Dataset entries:

──────────

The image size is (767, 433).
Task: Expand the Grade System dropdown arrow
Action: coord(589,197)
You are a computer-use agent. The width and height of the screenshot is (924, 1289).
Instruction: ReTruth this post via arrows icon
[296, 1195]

──────────

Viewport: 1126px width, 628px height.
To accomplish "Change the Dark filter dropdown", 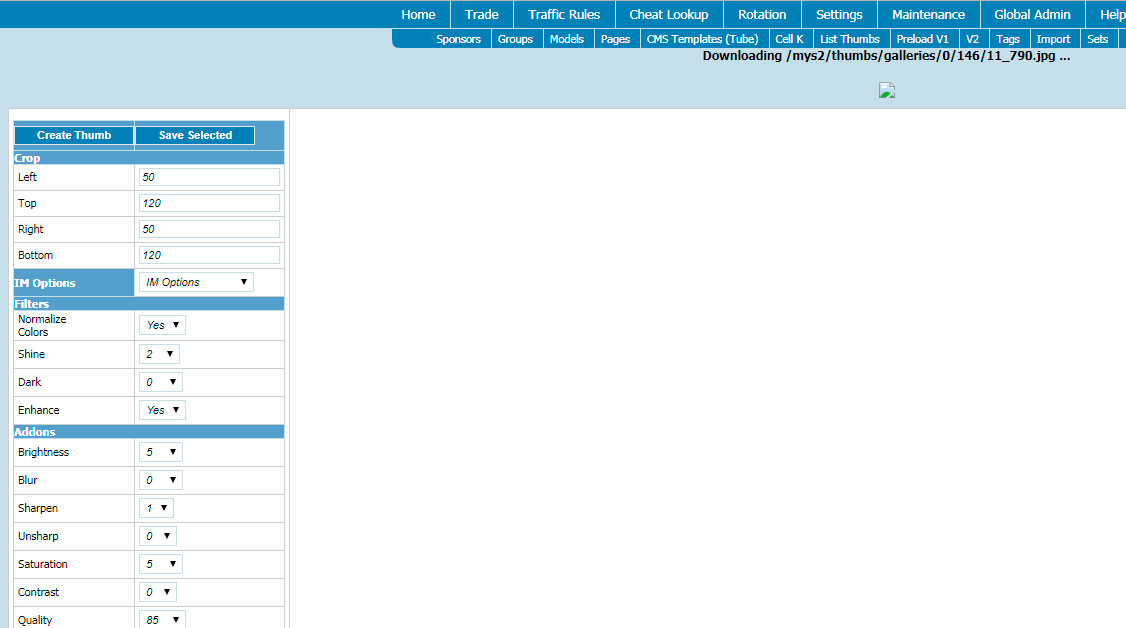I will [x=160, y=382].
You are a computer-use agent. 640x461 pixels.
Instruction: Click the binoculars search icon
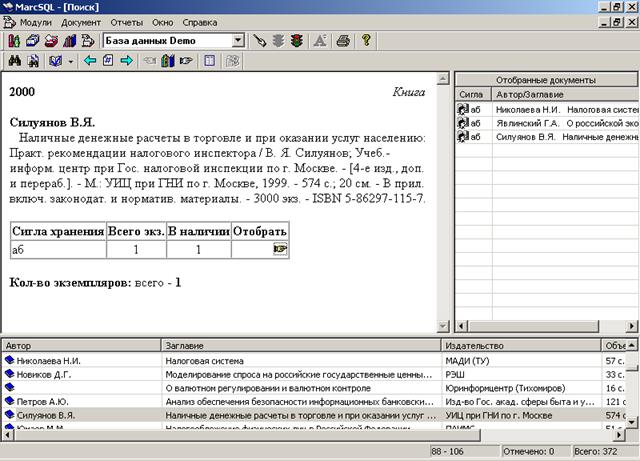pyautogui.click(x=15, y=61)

──────────

TASK STATEMENT:
Among the entries above, how many lines hold the string "computer"? Give the number by itself.

SOLUTION:
2